Fig. 3

Dexamethasone impaired the glycolytic response to Mtb in human MDM. PBMC were isolated from buffy coats and MDM were adherence purified for 7 days in 10% human serum. MDM were cold lifted and plated on Seahorse XFe24 (Agilent) culture plates (a-f). MDM were treated with VC (ethanol 0.02%) or dexamethasone (0.5 or 5 µM) right before transferring cells into a Seahorse XFe24 Analyzer. After 20 min MDM were stimulated through the ports of the Analyzer with control (a; Seahorse media) or irradiated Mtb (b; iMtb; strain H37Rv, MOI 1–10). ECAR and OCR readings were recorded at regular intervals for 150 min.
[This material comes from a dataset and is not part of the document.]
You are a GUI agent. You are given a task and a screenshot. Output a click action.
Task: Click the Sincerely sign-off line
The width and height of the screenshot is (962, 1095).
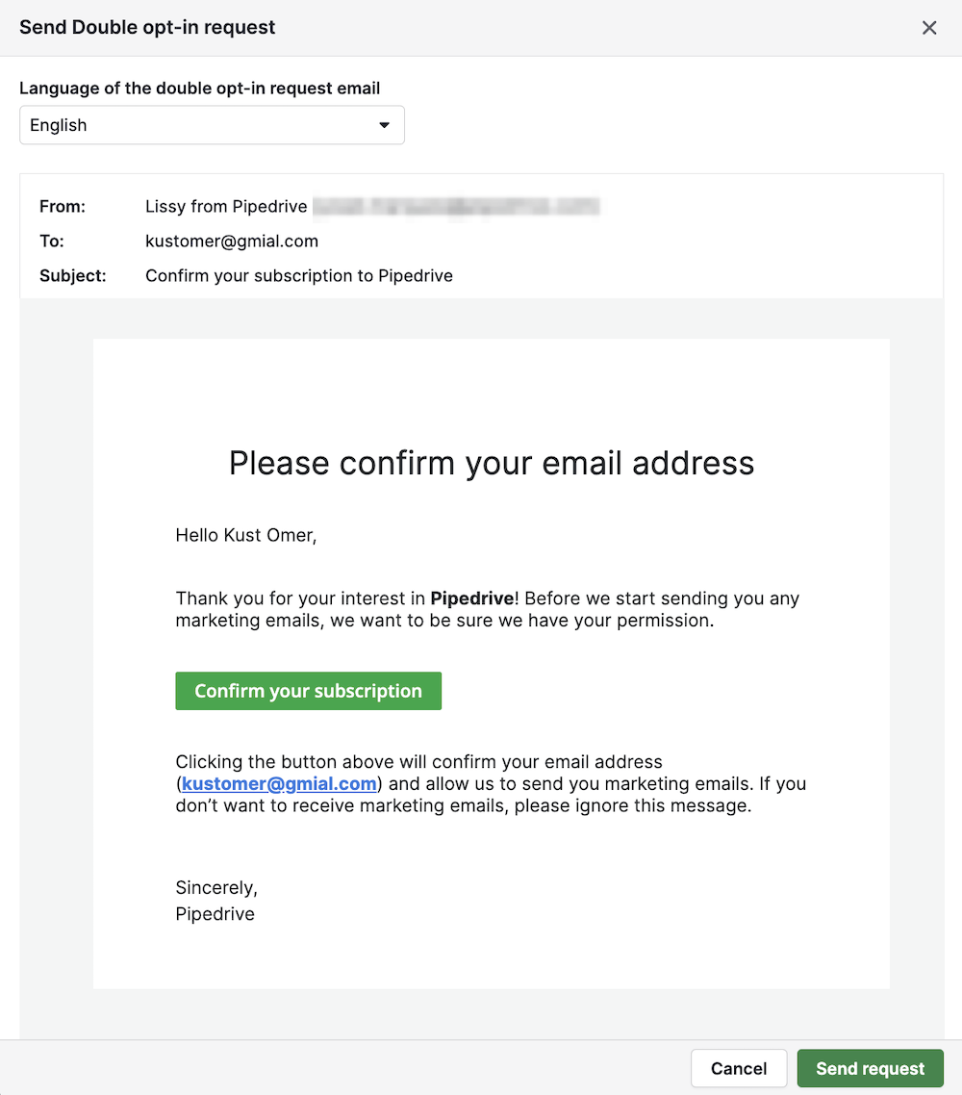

After 150 min a glycolytic rate assay was performed by injection of Rotenone/Antimycin A followed by 2DG as indicated to calculate GlycoPER from which the induced (c) and compensatory glycolysis (d) were determined. Energy maps were generated from induced glycolysis and the corresponding OCR values (e, f). Cell density was corrected for using Crystal Violet for Seahorse assays (a-f). Alternatively, MDM were treated with VC or dexamethasone for 1 h prior to infection with Mtb for 3 h, MDM were then lysed and RNA extracted (g-j). Expression of PFKFB3 (g), GAPDH (h), PKM2 (i) and ATP5B (j) were assessed by real-time PCR relative to18S. Data are represented as means ± standard deviation. Statistically significant differences were determined using a two-way ANOVA with a Tukey post-test (c, d; n = 7) or Friedman test with Dunn’s post-test (g-j; n = 9); *p ≤ 0.05, ** p ≤ 0.01, *** p ≤ 0.001, **** p ≤ 0.0001.